From what I understand, the reason was more that JCB kept changing the language and people wanted a stable language that they could actually learn and start using before it had been changed again.  That's why the hard-line on changing the gismu definitions.

On Tue, Mar 30, 2010 at 2:14 AM, Remo Dentato <rdentato@gmail.com> wrote:
On Tue, Mar 30, 2010 at 1:51 AM, A. PIEKARSKI <totus@rogers.com> wrote:

remod, are you seriously suggesting that a competing orthography is the answer to BPFK stagnation? 
 
What I'm suggesting is that either the BPFK takes some decision in moving forward or stop bashing any attempts to try something different.  The topic of "writing lojban" is just one of the many.

About typography/ortography/alphabet and the like it is out of question that plain lojban text is "ugly" at the first view and difficult to the eye as there is no clear delimiter for the parts of the sentences.  When I printed "lo nu binxo" (http://picasaweb.google.it/rdentato/LoNuBinxo#5395156010337642754)  for myself  I tried to make the dots before "i" a little bit larger to have some more immediate visual hook it was surely not an elegant solution, I wish there was some better solution.

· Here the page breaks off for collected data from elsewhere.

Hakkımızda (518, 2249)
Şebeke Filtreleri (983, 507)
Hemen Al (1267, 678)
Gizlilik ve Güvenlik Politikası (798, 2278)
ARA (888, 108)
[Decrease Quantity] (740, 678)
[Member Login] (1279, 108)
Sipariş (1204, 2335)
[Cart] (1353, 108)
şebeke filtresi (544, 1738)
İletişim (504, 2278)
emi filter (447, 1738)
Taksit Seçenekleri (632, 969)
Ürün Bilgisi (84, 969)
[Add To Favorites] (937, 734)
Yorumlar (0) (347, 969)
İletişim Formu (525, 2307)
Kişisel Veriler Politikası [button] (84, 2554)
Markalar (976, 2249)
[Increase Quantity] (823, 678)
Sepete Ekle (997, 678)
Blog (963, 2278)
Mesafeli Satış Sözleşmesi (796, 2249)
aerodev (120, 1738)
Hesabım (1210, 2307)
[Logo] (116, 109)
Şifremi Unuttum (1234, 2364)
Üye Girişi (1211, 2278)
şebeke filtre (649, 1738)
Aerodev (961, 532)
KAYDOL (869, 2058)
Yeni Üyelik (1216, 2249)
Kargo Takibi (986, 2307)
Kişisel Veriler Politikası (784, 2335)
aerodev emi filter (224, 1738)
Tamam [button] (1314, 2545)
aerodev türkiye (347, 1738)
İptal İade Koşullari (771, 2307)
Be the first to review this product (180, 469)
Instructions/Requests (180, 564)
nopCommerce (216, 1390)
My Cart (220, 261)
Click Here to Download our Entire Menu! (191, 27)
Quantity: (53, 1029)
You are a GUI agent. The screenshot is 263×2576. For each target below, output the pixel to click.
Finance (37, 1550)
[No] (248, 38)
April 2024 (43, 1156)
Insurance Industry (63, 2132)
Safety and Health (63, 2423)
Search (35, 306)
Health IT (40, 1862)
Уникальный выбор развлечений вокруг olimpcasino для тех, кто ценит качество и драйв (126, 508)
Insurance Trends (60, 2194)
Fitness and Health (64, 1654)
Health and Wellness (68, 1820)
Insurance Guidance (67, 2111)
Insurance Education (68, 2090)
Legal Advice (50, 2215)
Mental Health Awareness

We have centuries and centuries of work on making texts more readable and appealing, I can't really understand the argument that adding capital letters, accents comma would be "non-lojbanic". It seems an attempt to close the debate.  Especially if (as it seems) the proposal is to have something optional.

I don't see the problem with "la .Alis." being the same thing as "la .alis." and I never liked the use of capital letters instead of accents.

It's really ironic that Lojban born because Loglan was proprietary and not open to contribution. It seems to me that we are now in the same situation with the difference that it's not even clear who is holding things back.

Personally, that is what make my interest for lojban decrease at an exponential rate. I'll might come back to it one day but I become a little tired of seeing that those that are in charge of the language seem not really interested in making it evolve.  To me, Lojban is very interesting but would still require work to appeal more people on the other hand it seems that BPFK and LLG (it's really difficult to understand who is who and who does what) are only interested in preserve it in its current form.  Lojban needs more speakers/writers, because a language is measured by the number of people can use it, otherwise is just a nice academic exercise.


BTW, I'm still waiting for an answer on wheter I could put the PDF of the revised copy of CLL on the wiki. It has been months now and I don't even know if the they met and deliberated on the matter.